The training is rewarding but arduous. Six days a week for three and a half years, until the big moment arrives again.

The toughest part is not seeing your mates, said Batt, who he can't wait to catch up with once he returns from the games. Hopefully with a medal around his neck, preferably of the golden variety, and definitely with a beer in hand.

"I've been counting down until I can have one," said Batt, laughing.

"I don't care what kind it is as long as it's cold."

And Copacabana beach will be traded in for weekends camping out in the scrub, with motorbikes, water skis and -- if everything goes Batt's way -- no phone service.
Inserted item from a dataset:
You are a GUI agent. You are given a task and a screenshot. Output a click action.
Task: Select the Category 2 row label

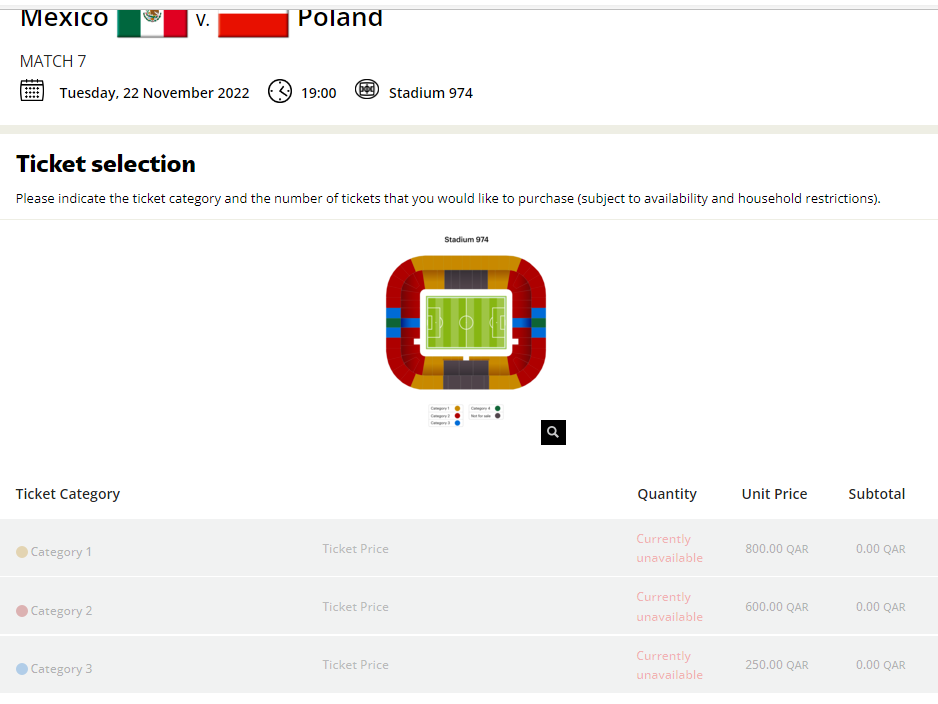point(61,611)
"We've got an off-road caravan so I'm hoping we can go out remote and just enjoy ourselves for five days," Batt said.

"I think the outdoors is the best thing for everyone. If you can get away from technology, it's fantastic. It teaches the kids there's a lot more out there."

The 27-year-old has a wife and two stepdaughters he boasts are pretty good on motorbikes and jetskis. If you haven't worked it out already, Batt's an adrenalin junkie and it clearly runs in the family.

The Paralympian has mentors a 12-year-old boycalled Harry, who Batt sees exorbitant potential in.

It's an opportunity to repay a favour.

When Batt was young, a local wheelchair rugby Paralympian Tom Kennedy took him under his wing and drove him around the state to compete. Batt hopes to do the same for Harry, who you can meet in the below video.

"I don't want to toot my own horn but I saw myself in him," Batt said.

"I saw the same age, the same level of disability. He's an active kid, a footy fan and he'll be something else in the future."

And when he speaks at his stepdaughters' school, Batt sees something particularly terrific about the kids playing in the schoolyard these days.

"They don't judge myself or anyone in a wheelchair. They don't see the wheelchair, just the person behind the wheelchair," he said.

"Just to teach them a skill like that in life is a huge thing. I just think it makes you a better person, and makes you look over people's disabilities to their abilities and the people that they are."

Back to his own time in the schoolyard, you wonder whether Batt's elective was just a lifechanging coincidence or a little push from the people who love him. Either way, there's no looking back.

"If you could give me a magic pill and make me grow legs I wouldn't take it," Batt said.

"I'm happier with how I am right now than I would be as an able-bodied person. I've experienced a lot more and probably am a better person."